Instruction for the entries below: return the part that opens with the line containing "The image size is (1127, 592)." and closes with the line containing "This screenshot has width=481, height=312.", exactly, and no pictures.
Information given START
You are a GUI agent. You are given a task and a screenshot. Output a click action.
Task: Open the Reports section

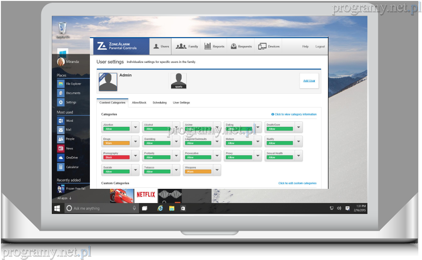click(214, 46)
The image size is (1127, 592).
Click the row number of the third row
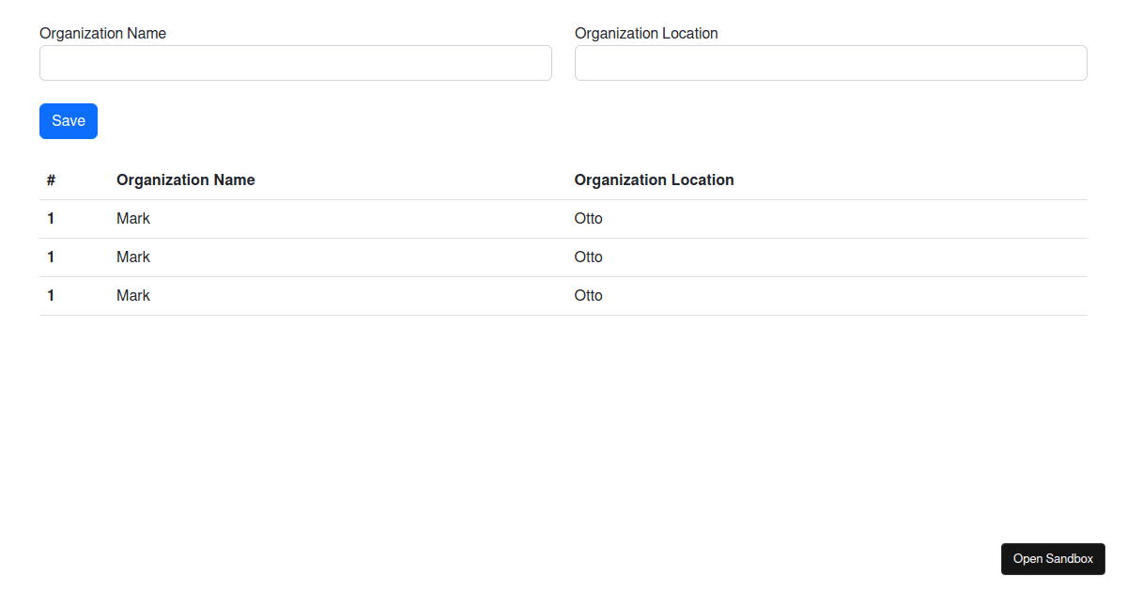point(51,295)
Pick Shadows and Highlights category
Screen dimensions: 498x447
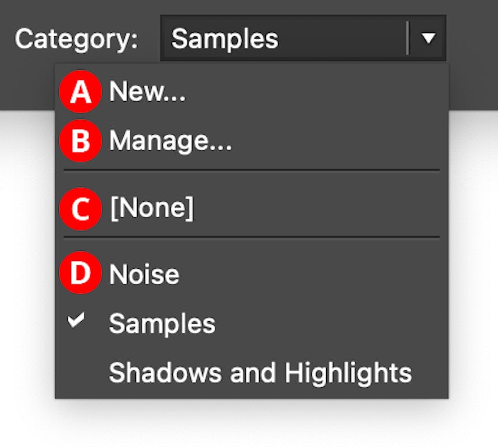click(260, 372)
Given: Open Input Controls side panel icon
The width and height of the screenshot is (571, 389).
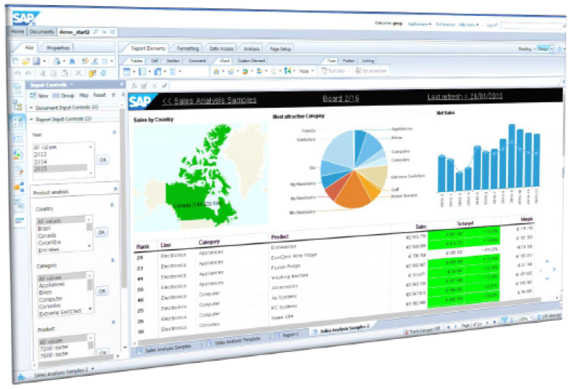Looking at the screenshot, I should click(x=18, y=121).
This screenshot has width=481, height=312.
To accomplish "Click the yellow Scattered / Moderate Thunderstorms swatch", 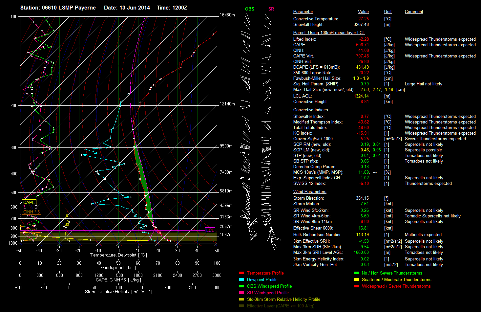I will (x=356, y=279).
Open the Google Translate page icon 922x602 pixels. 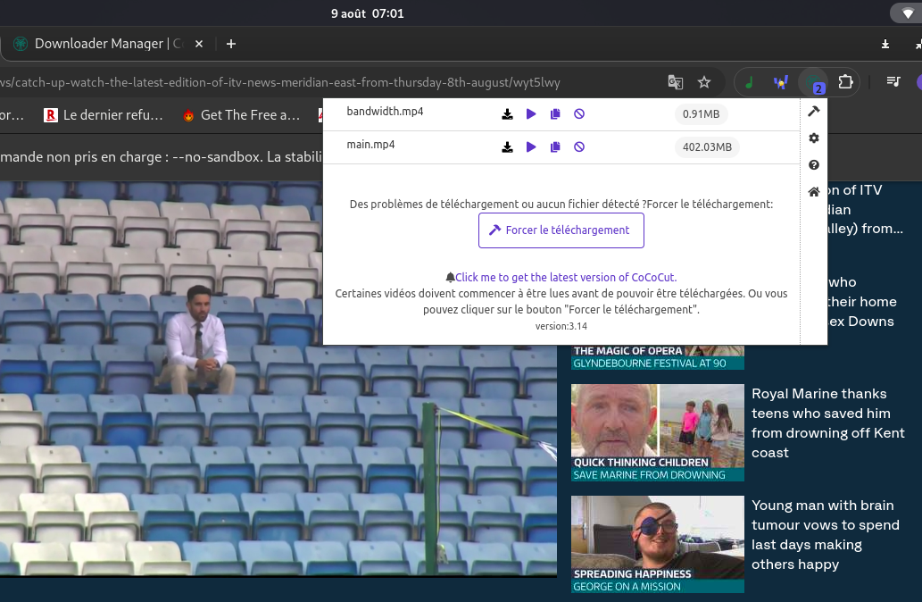click(676, 82)
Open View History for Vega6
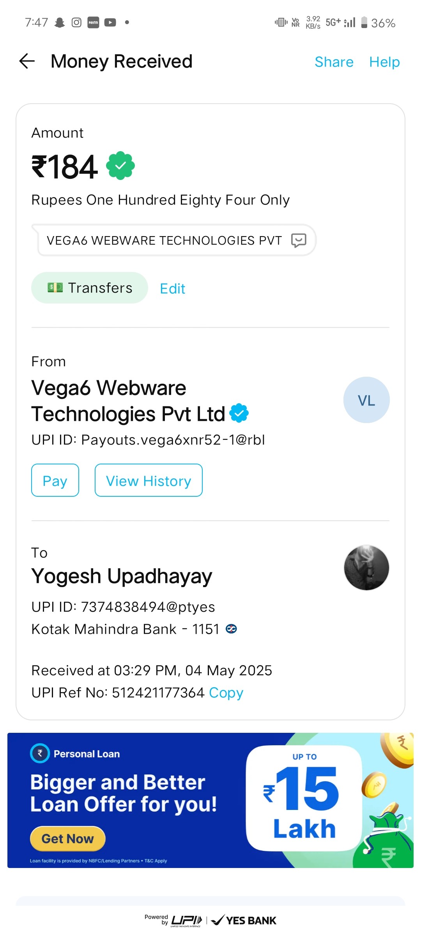The image size is (421, 935). (149, 480)
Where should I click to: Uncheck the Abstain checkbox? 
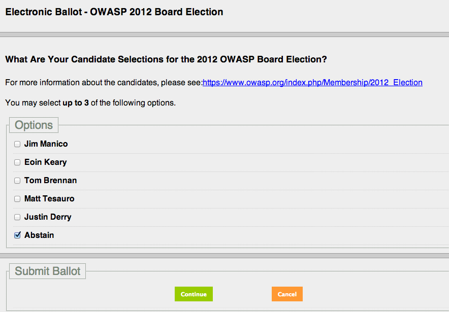17,235

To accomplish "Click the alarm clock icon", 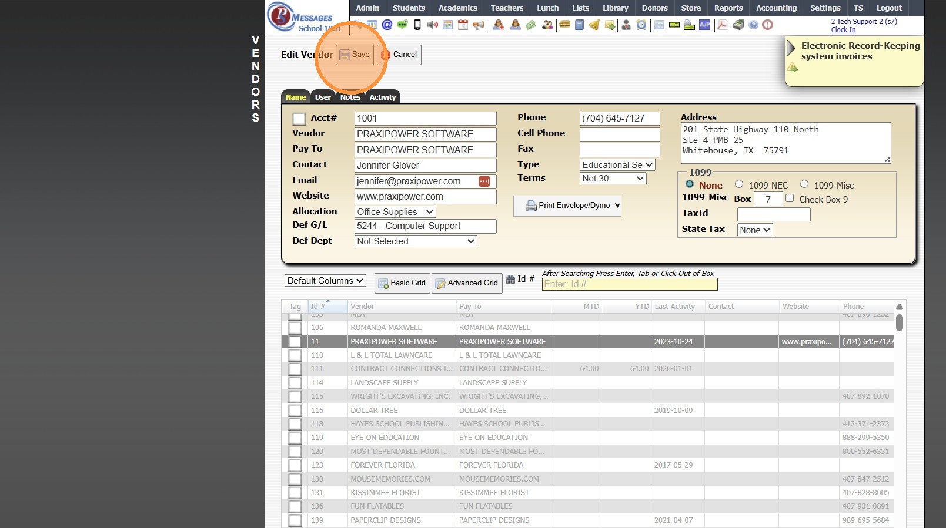I will 641,25.
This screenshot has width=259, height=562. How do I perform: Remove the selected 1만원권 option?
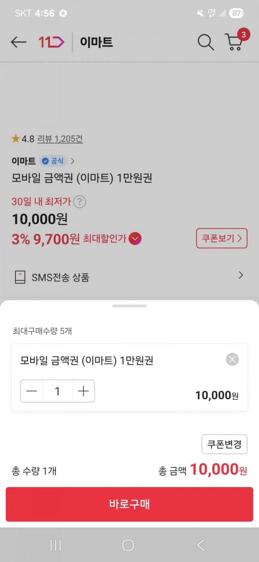point(232,359)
Information given END
Task output:
The image size is (1127, 592).
Click the row number of the third row
point(51,295)
Pick Shadows and Highlights category
Screen dimensions: 498x447
click(260, 372)
Given: Open Input Controls side panel icon
The width and height of the screenshot is (571, 389).
Looking at the screenshot, I should click(x=18, y=121).
This screenshot has width=481, height=312.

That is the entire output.